How I made this website
My previous website hadn’t been updated in nearly ten years! I’ve wanted to get back into blogging and cataloging my life for quite some time, and with the rise of AI tools, the barrier to completing a project is the lowest it’s ever been for me[1].
Part one: planning
The first step, whether you use AI code gen or not, is to write up a plan. My plan had:
- The overall purpose of my site, i.e., it was a personal blog-like site.
- The pages I wanted.
- I wanted to tag posts so readers can filter to posts that most interest them.
- Custom functionality like a footnote plugin. I overly abuse parentheses when I write, and footnotes are a cleaner way to support my bad habit.
- The technologies I wanted to use. In this case, Astro.
- A minimal, geometric, architectural style. I knew I wanted something similar to the photos I like to take.
Part two: designing
I’m not a designer[2] so I tried out Google’s new design tool, Stitch. I fed my plan and attached a few photos I selected from my library that I wanted the site to take inspiration from.
The first pass wasn’t terrible, but reeked of AI generation and was cringey as. For example, look at this pretentious AI slop:
I didn’t tell Stitch to generate with any kind of tone. Apparently, based on my photos, I’m an insufferable asshole.
While the content was ass, I did like the colors, spacing, and minimalism. It took 17 iterations[3], but what you see is generally what I was able to get out of Stitch. Most of the iterations were saying what I liked and wanted to be preserved, and what I wanted to change. First, the overall design, then page by page.
Here is the final export of the About page. It’s still pretentious, but I planned to clean that up with my own content:
What I learned and observed:
- Like with all AI prompting, the more examples you provide of what you want, the better the output.

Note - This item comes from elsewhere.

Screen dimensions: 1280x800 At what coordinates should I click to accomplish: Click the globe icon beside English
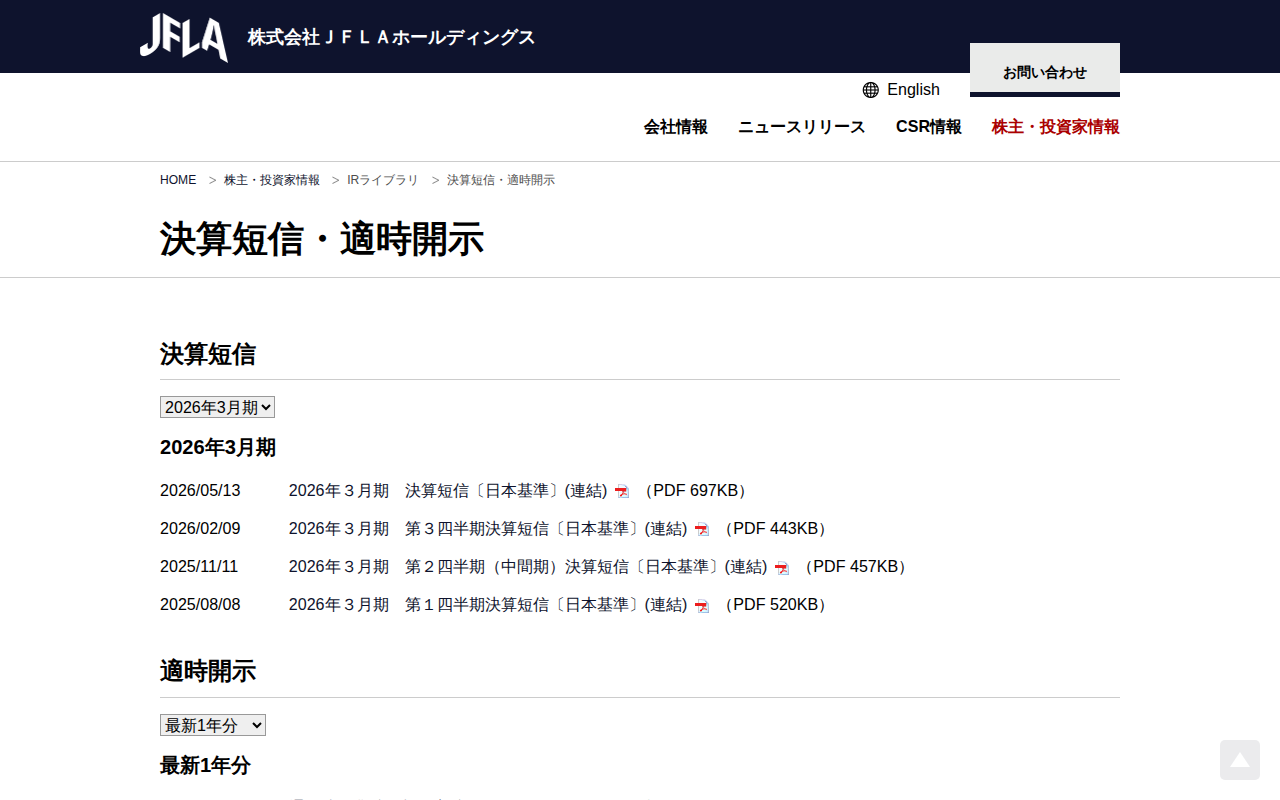871,90
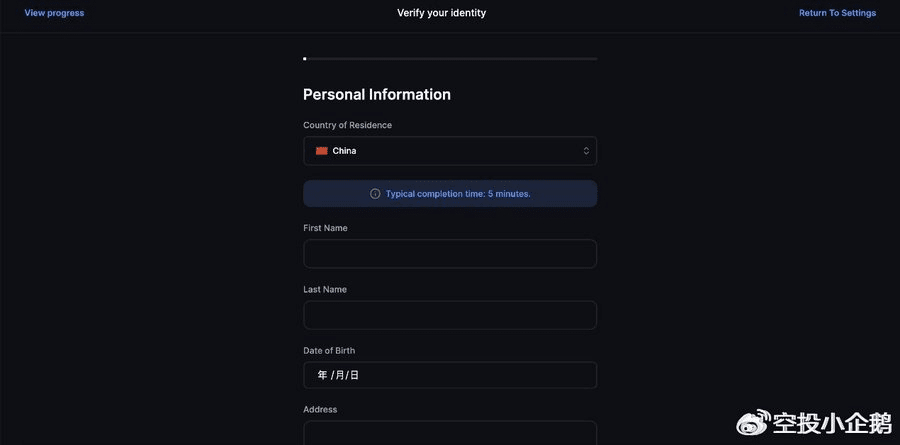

- Without specific guardrails in the prompts, it would often inconsistently apply styles across pages. It might be due to the base model of Gemini Flash, but I haven’t had to provide this direct guidance with the state of the art coding models.
- Its memory or context retention was poor. After a few iterations, it forgot that I didn’t want any cringey quotes.
- The amount of times it said something like “Does this version feel like it finally hits the mark?” or “Does this feel like the perfect version of your site?” was annoying when it wasn’t.
- Prompt it to provide multiple variations when you are unsure of what design direction to go.
- Include specific requests for features or states. For example, in my plan and initial prompt I had listed a footnote feature, but it wasn’t included in any of the designs until I asked for it.
Part three: implementation
I exported the designs as code and images per page and started Claude in plan mode. I fed the same plan I used in the design phase to Claude and included the exported code and images for Claude to use as a reference.
Here’s the initial version Claude created for the About page:
You can see Claude got the general idea, but even with code and sample images it made its own decisions[4]. For example, it added icons to the sidebar, changed the layout of the page, and made its own footer. In this case, I actually liked most of the diversions, and kept most of them on the current page.
Over many prompts, and some manual edits, I changed the site to my liking. I prompted Claude for larger changes, e.g. adding the lightbox or footnote functionality, while I made manual edits for small style changes like making text larger across the board or whitespace changes.
Final Thoughts on AI tools
Stitch is a decent starting point, but it definitely doesn’t replace human designers. It’s great for small solo projects, but given how many errors and regressions it made, I doubt it will scale well with more complex or business to business products.
Using Claude definitely saved me time and helped me complete the project, but it still took multiple days of two to four hours sessions each day refining the design and adding features I forgot to plan for. While I could have saved some effort with better planning, AI assisted coding is more of a 1.5x productivity booster than 2-5x for me.